START Selected excerpt

Today I will be discussing the definition, applications, diagram, equipment, working, advantages, and disadvantages of shielded metal arc welding (SMAW). Previously, metal inert gas welding was discussed. check out!

Read more: Understanding metal inert gas welding (MIG)

Shielded metal arc welding (SMAW)

What is shielded metal arc welding (SMAW)?

Shielded metal arc welding is another type of arc welding process which is also known as stick welding or manual arc welding. it uses a metallic consumable electrode of a proper composition for generating arc to the workpiece. This arc welding process is known as the simplest, less expensive, and most used type of arc welding process.

SMAW process works with electrodes coated with a shielding flux, this flux melts together with the electrode metallic core, which forms gas and slag. This gas and slag shield the arc and the weld pool, and the flux cleans the metal surface. This flux supplies some alloying elements to the weld stabilizes the arc and protects the molten metal from oxidation.

Read more: Understanding tungsten inert gas welding (TIG)

END Selected excerpt
START Provided information

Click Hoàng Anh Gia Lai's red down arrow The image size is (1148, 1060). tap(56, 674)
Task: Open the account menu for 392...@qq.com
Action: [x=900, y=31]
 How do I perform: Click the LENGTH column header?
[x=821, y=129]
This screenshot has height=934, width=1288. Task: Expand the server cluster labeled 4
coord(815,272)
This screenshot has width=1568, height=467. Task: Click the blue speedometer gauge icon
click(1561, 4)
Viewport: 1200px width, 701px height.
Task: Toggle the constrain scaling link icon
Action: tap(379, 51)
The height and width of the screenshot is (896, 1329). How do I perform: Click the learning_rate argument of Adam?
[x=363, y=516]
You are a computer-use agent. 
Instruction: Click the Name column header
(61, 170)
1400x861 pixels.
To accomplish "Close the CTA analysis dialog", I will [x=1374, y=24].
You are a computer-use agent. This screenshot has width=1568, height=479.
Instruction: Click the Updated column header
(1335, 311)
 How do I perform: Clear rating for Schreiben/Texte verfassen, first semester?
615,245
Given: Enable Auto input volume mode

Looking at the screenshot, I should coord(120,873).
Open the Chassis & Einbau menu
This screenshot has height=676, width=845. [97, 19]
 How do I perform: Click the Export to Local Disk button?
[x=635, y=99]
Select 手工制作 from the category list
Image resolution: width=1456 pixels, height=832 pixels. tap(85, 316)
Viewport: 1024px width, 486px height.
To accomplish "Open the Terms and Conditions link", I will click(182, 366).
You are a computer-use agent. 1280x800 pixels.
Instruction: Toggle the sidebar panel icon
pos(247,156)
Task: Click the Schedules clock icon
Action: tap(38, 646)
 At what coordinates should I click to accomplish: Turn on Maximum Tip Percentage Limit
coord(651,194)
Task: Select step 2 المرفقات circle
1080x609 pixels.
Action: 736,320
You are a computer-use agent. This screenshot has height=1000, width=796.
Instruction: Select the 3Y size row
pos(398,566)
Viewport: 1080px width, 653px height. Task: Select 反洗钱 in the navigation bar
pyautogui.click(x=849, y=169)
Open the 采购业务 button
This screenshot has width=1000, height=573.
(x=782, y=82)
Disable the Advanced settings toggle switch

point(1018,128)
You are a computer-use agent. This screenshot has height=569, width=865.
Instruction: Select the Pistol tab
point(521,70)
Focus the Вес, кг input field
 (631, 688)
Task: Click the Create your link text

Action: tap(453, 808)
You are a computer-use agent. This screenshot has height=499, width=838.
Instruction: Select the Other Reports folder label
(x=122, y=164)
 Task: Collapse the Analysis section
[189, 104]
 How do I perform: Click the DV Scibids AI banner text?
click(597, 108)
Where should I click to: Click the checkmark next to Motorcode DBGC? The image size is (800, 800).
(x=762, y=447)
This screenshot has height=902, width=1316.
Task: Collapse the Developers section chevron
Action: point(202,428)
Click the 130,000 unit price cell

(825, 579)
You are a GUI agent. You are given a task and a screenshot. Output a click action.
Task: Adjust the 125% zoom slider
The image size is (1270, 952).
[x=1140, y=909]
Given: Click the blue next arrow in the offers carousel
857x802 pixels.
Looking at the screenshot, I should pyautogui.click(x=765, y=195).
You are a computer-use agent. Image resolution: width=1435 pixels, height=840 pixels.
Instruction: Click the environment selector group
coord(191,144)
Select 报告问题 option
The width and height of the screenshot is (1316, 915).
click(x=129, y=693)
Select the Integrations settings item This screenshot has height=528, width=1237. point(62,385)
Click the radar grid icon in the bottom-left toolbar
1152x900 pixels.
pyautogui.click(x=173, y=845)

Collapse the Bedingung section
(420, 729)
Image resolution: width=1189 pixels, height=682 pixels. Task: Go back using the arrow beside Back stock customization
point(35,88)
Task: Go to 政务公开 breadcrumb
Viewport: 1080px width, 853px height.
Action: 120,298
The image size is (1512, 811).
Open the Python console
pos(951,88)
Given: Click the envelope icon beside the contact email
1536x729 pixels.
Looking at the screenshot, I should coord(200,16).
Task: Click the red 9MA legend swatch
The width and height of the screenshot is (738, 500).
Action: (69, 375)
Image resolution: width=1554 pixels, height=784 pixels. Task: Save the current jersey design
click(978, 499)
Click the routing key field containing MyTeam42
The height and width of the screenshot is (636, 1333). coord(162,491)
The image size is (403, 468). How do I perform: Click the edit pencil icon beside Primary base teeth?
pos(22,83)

END Provided information

> [Stated exercise] Transcribe the stretch of the shielded metal arc welding text from "Today I will" through "discussed. check out!".

> [Exercise result]
Today I will be discussing the definition, applications, diagram, equipment, working, advantages, and disadvantages of shielded metal arc welding (SMAW). Previously, metal inert gas welding was discussed. check out!